# Exercise directions
The expected output is every entry, repeated word for word.
-------- Excerpted data
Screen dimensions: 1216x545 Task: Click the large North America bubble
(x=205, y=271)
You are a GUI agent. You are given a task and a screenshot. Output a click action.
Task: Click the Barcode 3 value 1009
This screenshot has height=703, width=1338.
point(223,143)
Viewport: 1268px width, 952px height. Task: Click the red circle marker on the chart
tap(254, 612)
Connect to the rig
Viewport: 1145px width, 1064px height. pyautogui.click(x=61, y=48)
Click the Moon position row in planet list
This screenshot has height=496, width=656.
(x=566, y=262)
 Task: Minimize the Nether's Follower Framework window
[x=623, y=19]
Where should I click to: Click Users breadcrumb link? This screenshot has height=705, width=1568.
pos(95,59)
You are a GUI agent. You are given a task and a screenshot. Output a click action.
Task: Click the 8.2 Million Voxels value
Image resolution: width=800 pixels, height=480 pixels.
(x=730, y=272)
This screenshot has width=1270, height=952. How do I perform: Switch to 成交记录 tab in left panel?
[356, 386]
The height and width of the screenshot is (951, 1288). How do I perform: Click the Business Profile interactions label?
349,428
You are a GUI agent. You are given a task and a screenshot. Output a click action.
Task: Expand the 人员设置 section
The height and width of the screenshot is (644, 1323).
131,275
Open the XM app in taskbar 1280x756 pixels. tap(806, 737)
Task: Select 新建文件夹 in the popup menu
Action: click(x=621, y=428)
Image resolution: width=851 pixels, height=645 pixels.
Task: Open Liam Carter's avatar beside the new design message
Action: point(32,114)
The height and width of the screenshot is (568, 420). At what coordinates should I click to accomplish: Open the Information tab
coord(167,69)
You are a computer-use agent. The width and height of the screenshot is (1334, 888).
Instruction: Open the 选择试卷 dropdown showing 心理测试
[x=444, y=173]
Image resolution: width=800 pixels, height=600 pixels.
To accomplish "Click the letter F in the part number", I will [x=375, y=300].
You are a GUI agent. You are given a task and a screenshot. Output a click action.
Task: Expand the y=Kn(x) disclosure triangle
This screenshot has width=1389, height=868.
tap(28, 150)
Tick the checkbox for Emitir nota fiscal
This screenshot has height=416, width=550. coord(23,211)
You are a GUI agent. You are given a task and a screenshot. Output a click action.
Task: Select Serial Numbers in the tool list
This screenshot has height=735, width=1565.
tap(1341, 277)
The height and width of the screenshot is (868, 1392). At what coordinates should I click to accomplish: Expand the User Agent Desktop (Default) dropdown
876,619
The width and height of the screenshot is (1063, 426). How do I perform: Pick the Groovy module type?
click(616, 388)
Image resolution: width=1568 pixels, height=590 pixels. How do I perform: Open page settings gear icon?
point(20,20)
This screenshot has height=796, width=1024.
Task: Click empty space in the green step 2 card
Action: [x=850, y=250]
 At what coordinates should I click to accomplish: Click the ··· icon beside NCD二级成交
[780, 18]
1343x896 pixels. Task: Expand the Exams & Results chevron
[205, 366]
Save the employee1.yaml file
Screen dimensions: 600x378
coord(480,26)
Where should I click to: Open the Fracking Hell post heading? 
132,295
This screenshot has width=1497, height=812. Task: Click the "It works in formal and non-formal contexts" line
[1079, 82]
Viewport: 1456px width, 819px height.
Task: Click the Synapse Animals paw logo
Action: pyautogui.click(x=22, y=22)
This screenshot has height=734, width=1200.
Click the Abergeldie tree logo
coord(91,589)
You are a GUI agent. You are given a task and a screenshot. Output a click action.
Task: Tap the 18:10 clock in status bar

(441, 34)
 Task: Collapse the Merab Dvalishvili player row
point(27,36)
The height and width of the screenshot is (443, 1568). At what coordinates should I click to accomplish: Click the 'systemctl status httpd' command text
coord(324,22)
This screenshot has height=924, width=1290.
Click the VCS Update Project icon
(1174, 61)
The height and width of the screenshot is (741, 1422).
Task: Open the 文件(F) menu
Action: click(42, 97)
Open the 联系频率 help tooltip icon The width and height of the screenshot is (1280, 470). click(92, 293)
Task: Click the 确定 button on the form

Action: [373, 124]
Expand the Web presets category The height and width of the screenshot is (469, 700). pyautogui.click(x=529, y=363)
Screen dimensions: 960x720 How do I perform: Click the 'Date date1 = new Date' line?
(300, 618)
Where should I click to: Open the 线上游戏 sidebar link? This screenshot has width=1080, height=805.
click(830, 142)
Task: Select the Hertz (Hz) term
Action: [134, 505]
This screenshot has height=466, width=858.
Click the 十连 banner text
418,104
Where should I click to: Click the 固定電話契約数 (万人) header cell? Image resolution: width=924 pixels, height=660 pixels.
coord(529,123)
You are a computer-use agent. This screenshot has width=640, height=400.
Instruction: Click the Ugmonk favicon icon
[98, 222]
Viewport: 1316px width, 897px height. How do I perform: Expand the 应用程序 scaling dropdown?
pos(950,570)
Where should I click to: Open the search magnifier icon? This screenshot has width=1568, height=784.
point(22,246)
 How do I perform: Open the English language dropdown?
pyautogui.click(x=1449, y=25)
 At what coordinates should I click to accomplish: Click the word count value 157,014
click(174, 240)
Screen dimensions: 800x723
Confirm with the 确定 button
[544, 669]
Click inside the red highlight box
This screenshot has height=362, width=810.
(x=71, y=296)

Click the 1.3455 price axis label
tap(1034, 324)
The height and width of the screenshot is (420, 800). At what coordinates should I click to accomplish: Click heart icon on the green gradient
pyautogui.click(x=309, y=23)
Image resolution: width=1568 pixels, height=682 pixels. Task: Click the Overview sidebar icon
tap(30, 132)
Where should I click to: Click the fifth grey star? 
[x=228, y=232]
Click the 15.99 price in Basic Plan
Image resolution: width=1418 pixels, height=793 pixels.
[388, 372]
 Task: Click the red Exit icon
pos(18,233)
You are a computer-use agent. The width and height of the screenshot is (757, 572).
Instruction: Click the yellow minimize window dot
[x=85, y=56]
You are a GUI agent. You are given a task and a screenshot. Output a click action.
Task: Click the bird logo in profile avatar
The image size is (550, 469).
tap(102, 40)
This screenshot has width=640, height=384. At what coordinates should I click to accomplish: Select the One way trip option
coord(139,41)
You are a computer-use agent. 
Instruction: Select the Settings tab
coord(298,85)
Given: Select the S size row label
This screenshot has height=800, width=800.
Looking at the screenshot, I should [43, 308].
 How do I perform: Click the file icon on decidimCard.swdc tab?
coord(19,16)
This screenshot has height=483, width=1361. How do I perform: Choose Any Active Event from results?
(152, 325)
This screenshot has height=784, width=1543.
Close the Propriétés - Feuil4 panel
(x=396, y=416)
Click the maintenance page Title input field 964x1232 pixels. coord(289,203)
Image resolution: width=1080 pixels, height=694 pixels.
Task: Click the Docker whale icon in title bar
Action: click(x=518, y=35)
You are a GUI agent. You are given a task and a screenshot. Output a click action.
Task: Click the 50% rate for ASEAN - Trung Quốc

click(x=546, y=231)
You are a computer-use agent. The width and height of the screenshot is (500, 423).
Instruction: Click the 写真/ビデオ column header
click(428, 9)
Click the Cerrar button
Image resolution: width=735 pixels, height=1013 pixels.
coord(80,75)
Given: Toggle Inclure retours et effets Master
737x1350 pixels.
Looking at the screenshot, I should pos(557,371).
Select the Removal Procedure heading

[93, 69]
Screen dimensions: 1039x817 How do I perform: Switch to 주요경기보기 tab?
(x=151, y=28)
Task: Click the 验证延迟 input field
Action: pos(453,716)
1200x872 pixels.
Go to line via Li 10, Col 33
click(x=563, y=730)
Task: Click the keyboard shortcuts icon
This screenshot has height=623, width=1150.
----------------
# Written reply
Screen dimensions: 1216x545 Task: Click the large North America bubble
(x=205, y=271)
You are a GUI agent. You are given a task and a screenshot. Output a click action.
Task: Click the Barcode 3 value 1009
This screenshot has height=703, width=1338.
point(223,143)
Viewport: 1268px width, 952px height. Task: Click the red circle marker on the chart
tap(254, 612)
Connect to the rig
Viewport: 1145px width, 1064px height. pyautogui.click(x=61, y=48)
Click the Moon position row in planet list
This screenshot has height=496, width=656.
(x=566, y=262)
 Task: Minimize the Nether's Follower Framework window
[x=623, y=19]
Where should I click to: Click Users breadcrumb link? This screenshot has height=705, width=1568.
pos(95,59)
You are a GUI agent. You are given a task and a screenshot. Output a click action.
Task: Click the 8.2 Million Voxels value
Image resolution: width=800 pixels, height=480 pixels.
(x=730, y=272)
This screenshot has width=1270, height=952. How do I perform: Switch to 成交记录 tab in left panel?
[356, 386]
The height and width of the screenshot is (951, 1288). How do I perform: Click the Business Profile interactions label?
349,428
You are a GUI agent. You are given a task and a screenshot. Output a click action.
Task: Expand the 人员设置 section
The height and width of the screenshot is (644, 1323).
131,275
Open the XM app in taskbar 1280x756 pixels. tap(806, 737)
Task: Select 新建文件夹 in the popup menu
Action: click(x=621, y=428)
Image resolution: width=851 pixels, height=645 pixels.
Task: Open Liam Carter's avatar beside the new design message
Action: point(32,114)
The height and width of the screenshot is (568, 420). At what coordinates should I click to accomplish: Open the Information tab
coord(167,69)
You are a computer-use agent. The width and height of the screenshot is (1334, 888).
Instruction: Open the 选择试卷 dropdown showing 心理测试
[x=444, y=173]
Image resolution: width=800 pixels, height=600 pixels.
To accomplish "Click the letter F in the part number", I will [x=375, y=300].
You are a GUI agent. You are given a task and a screenshot. Output a click action.
Task: Expand the y=Kn(x) disclosure triangle
This screenshot has width=1389, height=868.
tap(28, 150)
Tick the checkbox for Emitir nota fiscal
This screenshot has height=416, width=550. coord(23,211)
You are a GUI agent. You are given a task and a screenshot. Output a click action.
Task: Select Serial Numbers in the tool list
This screenshot has height=735, width=1565.
tap(1341, 277)
The height and width of the screenshot is (868, 1392). At what coordinates should I click to accomplish: Expand the User Agent Desktop (Default) dropdown
876,619
The width and height of the screenshot is (1063, 426). How do I perform: Pick the Groovy module type?
click(616, 388)
Image resolution: width=1568 pixels, height=590 pixels. How do I perform: Open page settings gear icon?
point(20,20)
This screenshot has height=796, width=1024.
Task: Click empty space in the green step 2 card
Action: [x=850, y=250]
 At what coordinates should I click to accomplish: Click the ··· icon beside NCD二级成交
[780, 18]
1343x896 pixels. Task: Expand the Exams & Results chevron
[205, 366]
Save the employee1.yaml file
Screen dimensions: 600x378
coord(480,26)
Where should I click to: Open the Fracking Hell post heading? 
132,295
This screenshot has width=1497, height=812. Task: Click the "It works in formal and non-formal contexts" line
[1079, 82]
Viewport: 1456px width, 819px height.
Task: Click the Synapse Animals paw logo
Action: pyautogui.click(x=22, y=22)
This screenshot has height=734, width=1200.
Click the Abergeldie tree logo
coord(91,589)
You are a GUI agent. You are given a task and a screenshot. Output a click action.
Task: Tap the 18:10 clock in status bar

(441, 34)
 Task: Collapse the Merab Dvalishvili player row
point(27,36)
The height and width of the screenshot is (443, 1568). At what coordinates should I click to accomplish: Click the 'systemctl status httpd' command text
coord(324,22)
This screenshot has height=924, width=1290.
Click the VCS Update Project icon
(1174, 61)
The height and width of the screenshot is (741, 1422).
Task: Open the 文件(F) menu
Action: click(42, 97)
Open the 联系频率 help tooltip icon The width and height of the screenshot is (1280, 470). click(92, 293)
Task: Click the 确定 button on the form

Action: [373, 124]
Expand the Web presets category The height and width of the screenshot is (469, 700). pyautogui.click(x=529, y=363)
Screen dimensions: 960x720 How do I perform: Click the 'Date date1 = new Date' line?
(300, 618)
Where should I click to: Open the 线上游戏 sidebar link? This screenshot has width=1080, height=805.
click(830, 142)
Task: Select the Hertz (Hz) term
Action: [134, 505]
This screenshot has height=466, width=858.
Click the 十连 banner text
418,104
Where should I click to: Click the 固定電話契約数 (万人) header cell? Image resolution: width=924 pixels, height=660 pixels.
coord(529,123)
You are a computer-use agent. This screenshot has width=640, height=400.
Instruction: Click the Ugmonk favicon icon
[98, 222]
Viewport: 1316px width, 897px height. How do I perform: Expand the 应用程序 scaling dropdown?
pos(950,570)
Where should I click to: Open the search magnifier icon? This screenshot has width=1568, height=784.
point(22,246)
 How do I perform: Open the English language dropdown?
pyautogui.click(x=1449, y=25)
 At what coordinates should I click to accomplish: Click the word count value 157,014
click(174, 240)
Screen dimensions: 800x723
Confirm with the 确定 button
[544, 669]
Click inside the red highlight box
This screenshot has height=362, width=810.
(x=71, y=296)

Click the 1.3455 price axis label
tap(1034, 324)
The height and width of the screenshot is (420, 800). At what coordinates should I click to accomplish: Click heart icon on the green gradient
pyautogui.click(x=309, y=23)
Image resolution: width=1568 pixels, height=682 pixels. Task: Click the Overview sidebar icon
tap(30, 132)
Where should I click to: Click the fifth grey star? 
[x=228, y=232]
Click the 15.99 price in Basic Plan
Image resolution: width=1418 pixels, height=793 pixels.
[388, 372]
 Task: Click the red Exit icon
pos(18,233)
You are a computer-use agent. The width and height of the screenshot is (757, 572).
Instruction: Click the yellow minimize window dot
[x=85, y=56]
You are a GUI agent. You are given a task and a screenshot. Output a click action.
Task: Click the bird logo in profile avatar
The image size is (550, 469).
tap(102, 40)
This screenshot has width=640, height=384. At what coordinates should I click to accomplish: Select the One way trip option
coord(139,41)
You are a computer-use agent. 
Instruction: Select the Settings tab
coord(298,85)
Given: Select the S size row label
This screenshot has height=800, width=800.
Looking at the screenshot, I should [43, 308].
 How do I perform: Click the file icon on decidimCard.swdc tab?
coord(19,16)
This screenshot has height=483, width=1361. How do I perform: Choose Any Active Event from results?
(152, 325)
This screenshot has height=784, width=1543.
Close the Propriétés - Feuil4 panel
(x=396, y=416)
Click the maintenance page Title input field 964x1232 pixels. coord(289,203)
Image resolution: width=1080 pixels, height=694 pixels.
Task: Click the Docker whale icon in title bar
Action: click(x=518, y=35)
You are a GUI agent. You are given a task and a screenshot. Output a click action.
Task: Click the 50% rate for ASEAN - Trung Quốc

click(x=546, y=231)
You are a computer-use agent. The width and height of the screenshot is (500, 423).
Instruction: Click the 写真/ビデオ column header
click(428, 9)
Click the Cerrar button
Image resolution: width=735 pixels, height=1013 pixels.
coord(80,75)
Given: Toggle Inclure retours et effets Master
737x1350 pixels.
Looking at the screenshot, I should pos(557,371).
Select the Removal Procedure heading

[93, 69]
Screen dimensions: 1039x817 How do I perform: Switch to 주요경기보기 tab?
(x=151, y=28)
Task: Click the 验证延迟 input field
Action: pos(453,716)
1200x872 pixels.
Go to line via Li 10, Col 33
click(x=563, y=730)
Task: Click the keyboard shortcuts icon
This screenshot has height=623, width=1150.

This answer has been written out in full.